PROBLEMS TO WORK ON:
(A) In the mailing-list post, which songs make up The Ninth Wave?
(B) Shorten the paragraph of the mailing-list post that begins with "\"True event\"? Nope" while keeping its main facts.
··· PAGE
Gaffaweb > Love & Anger > 1997-17 > [ Date Index | Thread Index ]
[Date Prev] [Date Next] [Thread Prev] [Thread Next]


Re: some questions

From: Chris Williams <chrisw@wwa.com>
Date: Tue, 08 Jul 1997 21:17:40 -0500
Subject: Re: some questions
To: love-hounds@gryphon.com
Content-Type: text/plain; charset="us-ascii"

Alan Chamberlin <xxxxabckid@ix.netcom.com> writes:

Patricia Ritter <pattypat@worldnet.fr> wrote in article
<339E8810.958@worldnet.fr>...
>> Hi! 
>> I'm just a newbie. I only discovered Kate's music last year... so could
>> somebody answer to my questions?
>> I was wondering if "Waking the witch" has to be seen in parallel with
>> "The witches of Salem" by Arthur Miller. Moreover, one of my friend told
>> me that a part of "Nosferatu" soudtrack has been used in "The Ninth
>> Wave": is it right?
>> Finally does "Under Ice" refer to something particular?
>> Thaks for your help and answers!

>The Ninth Wave (a conceptual pieces) is composed of all the songs on the
>second side of HOL.  The piece was inspired by a true event where a woman
>fell into icy water and was there overnight until her rescue.

    "True event"? Nope...Kate's never said as such. Henry Burdett Messenger
did theorize that The Ninth Wave was inspired by the Fastnet yatching disaster,
but it's never been confirmed. Kate has never spoken of the events in The
Ninth Wave other than metaphorically.

[theory deleted]

>Even as I've been writing this I've been listening to an interview of Kate
>who summed up Ninth Wave as about a woman in the water overnight.  During
>the night her past present and future come to her to keep her awake until
>she is rescued.
······
··· MATERIAL SUPPLIED
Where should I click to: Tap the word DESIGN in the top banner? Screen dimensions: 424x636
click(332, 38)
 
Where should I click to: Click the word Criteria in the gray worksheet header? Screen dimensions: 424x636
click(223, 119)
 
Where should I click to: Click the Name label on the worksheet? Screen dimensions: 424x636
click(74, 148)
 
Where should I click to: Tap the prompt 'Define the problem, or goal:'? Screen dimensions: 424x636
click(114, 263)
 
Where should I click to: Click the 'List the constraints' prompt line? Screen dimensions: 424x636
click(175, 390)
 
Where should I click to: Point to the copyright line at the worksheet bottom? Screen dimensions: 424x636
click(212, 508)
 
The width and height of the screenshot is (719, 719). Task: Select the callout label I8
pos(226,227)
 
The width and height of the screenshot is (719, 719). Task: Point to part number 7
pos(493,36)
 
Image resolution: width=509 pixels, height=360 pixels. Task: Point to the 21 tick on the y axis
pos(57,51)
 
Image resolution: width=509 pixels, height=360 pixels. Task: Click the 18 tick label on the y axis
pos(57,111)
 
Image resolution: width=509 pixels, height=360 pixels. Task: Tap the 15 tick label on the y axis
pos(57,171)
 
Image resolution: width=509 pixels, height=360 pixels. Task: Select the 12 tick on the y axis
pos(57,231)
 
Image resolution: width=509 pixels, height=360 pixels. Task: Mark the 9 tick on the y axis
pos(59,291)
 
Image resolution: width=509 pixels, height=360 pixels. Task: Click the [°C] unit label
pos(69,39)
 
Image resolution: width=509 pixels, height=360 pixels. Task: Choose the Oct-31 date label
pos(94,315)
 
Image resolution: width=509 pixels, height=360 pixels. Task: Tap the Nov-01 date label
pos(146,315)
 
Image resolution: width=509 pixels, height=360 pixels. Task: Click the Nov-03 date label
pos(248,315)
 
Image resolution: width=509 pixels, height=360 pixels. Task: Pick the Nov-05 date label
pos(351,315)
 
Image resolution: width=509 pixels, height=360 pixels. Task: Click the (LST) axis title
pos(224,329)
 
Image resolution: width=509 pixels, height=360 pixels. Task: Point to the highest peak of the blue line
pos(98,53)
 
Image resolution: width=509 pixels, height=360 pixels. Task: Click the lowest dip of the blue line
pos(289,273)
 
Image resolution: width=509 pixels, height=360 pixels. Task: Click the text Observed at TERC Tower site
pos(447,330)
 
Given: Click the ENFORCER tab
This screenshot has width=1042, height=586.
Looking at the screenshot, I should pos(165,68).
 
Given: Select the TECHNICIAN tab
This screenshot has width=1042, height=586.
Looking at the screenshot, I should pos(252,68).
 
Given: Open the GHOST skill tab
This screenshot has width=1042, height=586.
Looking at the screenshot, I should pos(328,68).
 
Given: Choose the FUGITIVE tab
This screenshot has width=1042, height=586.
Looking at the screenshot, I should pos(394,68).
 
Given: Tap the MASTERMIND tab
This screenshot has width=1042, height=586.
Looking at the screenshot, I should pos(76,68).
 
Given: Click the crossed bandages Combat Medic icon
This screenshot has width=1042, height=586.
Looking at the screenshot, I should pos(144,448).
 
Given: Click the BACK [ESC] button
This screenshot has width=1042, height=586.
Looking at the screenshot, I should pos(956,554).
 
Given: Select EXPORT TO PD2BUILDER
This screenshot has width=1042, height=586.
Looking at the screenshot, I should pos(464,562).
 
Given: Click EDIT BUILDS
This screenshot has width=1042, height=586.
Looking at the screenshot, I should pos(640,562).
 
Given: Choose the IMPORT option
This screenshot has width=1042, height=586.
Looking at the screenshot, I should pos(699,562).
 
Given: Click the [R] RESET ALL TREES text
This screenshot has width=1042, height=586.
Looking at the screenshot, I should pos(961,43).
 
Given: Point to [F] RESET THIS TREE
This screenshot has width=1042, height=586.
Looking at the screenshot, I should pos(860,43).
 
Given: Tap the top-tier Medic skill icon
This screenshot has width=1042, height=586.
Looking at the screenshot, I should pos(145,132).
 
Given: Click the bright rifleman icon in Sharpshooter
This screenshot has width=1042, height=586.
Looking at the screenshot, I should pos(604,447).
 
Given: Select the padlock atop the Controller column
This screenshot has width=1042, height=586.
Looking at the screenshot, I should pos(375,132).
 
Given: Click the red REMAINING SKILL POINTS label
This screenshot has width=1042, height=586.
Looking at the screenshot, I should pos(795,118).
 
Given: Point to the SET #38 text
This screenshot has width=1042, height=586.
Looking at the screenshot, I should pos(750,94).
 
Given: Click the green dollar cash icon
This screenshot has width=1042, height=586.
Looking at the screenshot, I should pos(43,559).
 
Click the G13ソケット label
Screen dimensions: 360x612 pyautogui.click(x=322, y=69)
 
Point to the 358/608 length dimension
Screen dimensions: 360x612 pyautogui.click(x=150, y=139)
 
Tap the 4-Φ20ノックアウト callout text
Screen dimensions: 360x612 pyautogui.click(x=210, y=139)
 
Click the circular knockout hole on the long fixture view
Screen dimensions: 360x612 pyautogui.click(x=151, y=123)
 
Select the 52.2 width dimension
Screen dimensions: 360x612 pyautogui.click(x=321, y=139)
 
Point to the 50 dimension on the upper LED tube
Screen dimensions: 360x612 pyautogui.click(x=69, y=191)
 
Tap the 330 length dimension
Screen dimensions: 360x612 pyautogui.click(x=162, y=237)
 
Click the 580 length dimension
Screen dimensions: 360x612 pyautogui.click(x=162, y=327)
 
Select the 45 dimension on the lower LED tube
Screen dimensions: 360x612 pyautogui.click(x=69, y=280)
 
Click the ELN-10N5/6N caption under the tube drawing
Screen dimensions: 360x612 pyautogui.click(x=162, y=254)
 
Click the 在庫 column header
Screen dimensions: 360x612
······
CORRECT ANSWERS:
(A) All the songs on the second side of HOL.

(B) Kate has never said The Ninth Wave was based on a true event. Henry Burdett Messenger theorized that the Fastnet yachting disaster inspired it, but that was never confirmed, and Kate has spoken of the piece's events only metaphorically.